“Oh, so near as that! Then perhaps she has seen her daughter and—”
“Oh no, they’ve never met,” said Wilson, as he took a sample pair of men’s suspenders from the case and tested the elastic by stretching it between his hands. “I know that for certain. She was in here one morning waiting for one of her teams to pass to take her to Darley, when a peddler opened his pack of tin-ware and tried to sell her some pieces I was out of. He heard me call her by name, and, to be agreeable, he asked her if she was any kin to Joe Boyd and his daughter, over in Gilmer. I could have choked the fool for his stupidity. I tried to catch his eye to warn him, but he was intent on selling her a bill, and took no notice of anything else. I saw her stare at him steady for a second or two, then she seemed to swallow something, and said, ‘No, they are no kin of mine.’ And then what did the skunk do but try to make capital out of that. ‘Well, you may be glad,’ he said, ‘that they are no kin, for they are as near the ragged edge as any folks I ever ran across.’ He went on to say he stayed overnight at Boyd’s cabin and that they had hardly anything but streak-o’-lean-streak-o’-fat meat and corn-bread to offer him, and that the girl had the worst temper he’d ever seen. Mrs. Boyd, I reckon to hide her face, was looking at some of the fellow’s pans, and he seemed to think he was on the right line, and so he kept talking. Old Joe, he said, had struck him as a good-natured, lazy sort of come-easy-go-easy mountaineer, but the girl looked stuck up, like she thought she was some better than appearances would indicate. He said she was a tall, gawky sort of girl, with no good looks to brag of, and he couldn’t for the life of him see what she had to make her so proud.
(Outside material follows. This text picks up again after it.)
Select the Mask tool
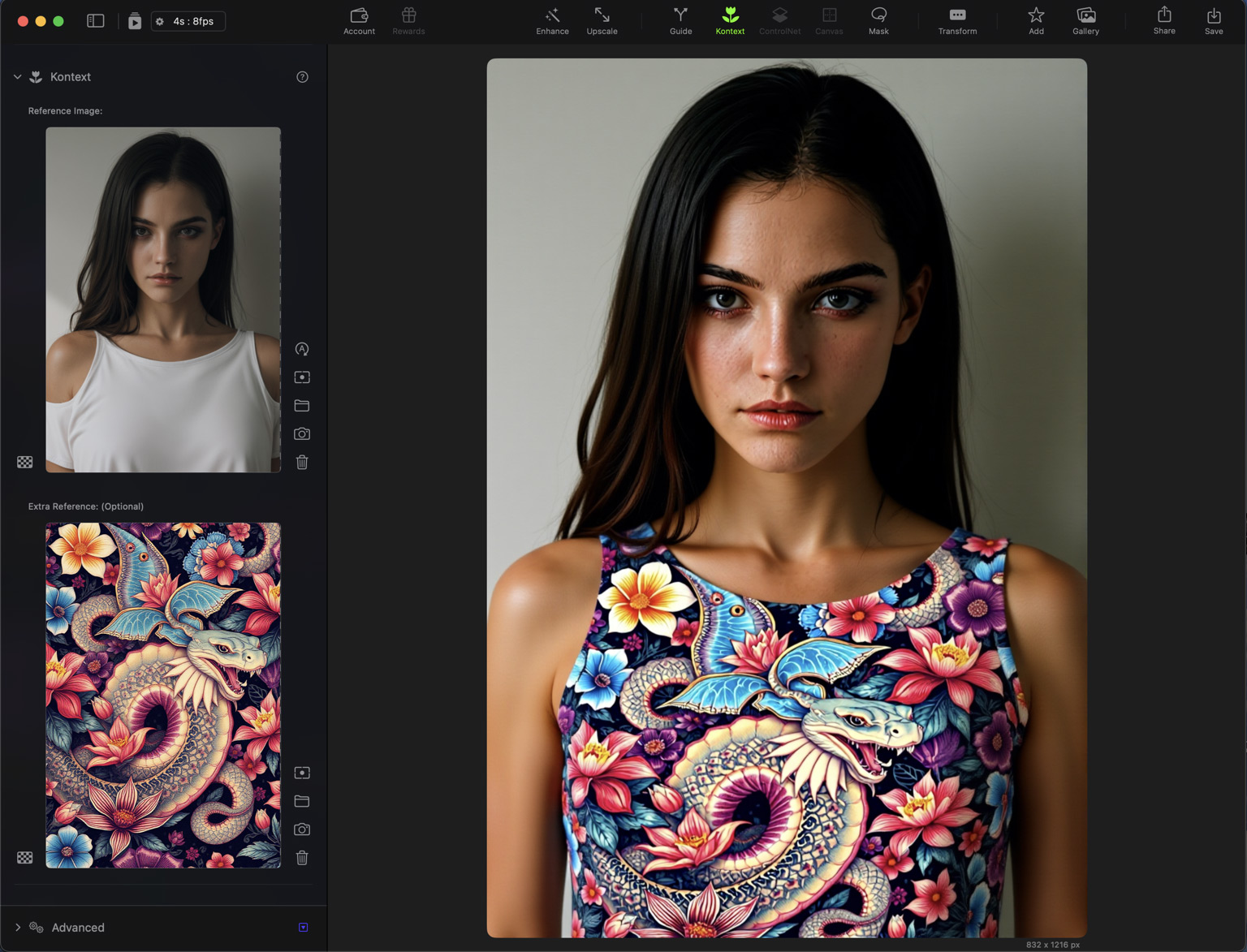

“I wondered what Mrs. Boyd was going to do, but she was equal to that emergency, as she always has been in everything. She held one of his pans up in the light and tilted her bonnet back on her head, I thought, to let me see she wasn’t hiding anything, and said, as unconcerned as if he’d never mentioned a delicate subject. ‘Look here,’ she said, thumping the bottom of the pan with her finger, ‘if you expect to do any business with me, you’ll have to bring copper-bottom ware to me. I don’t buy shoddy stuff from any one. These pans will rust through in two months. I’ll take half a dozen, but I’m only doing it to pay you for the time spent on me. It is a bad investment for any one to buy cheap, stamped ware.’”
(To be Continued.)
TWELFTH NIGHT.
From Painting by Jan Steen.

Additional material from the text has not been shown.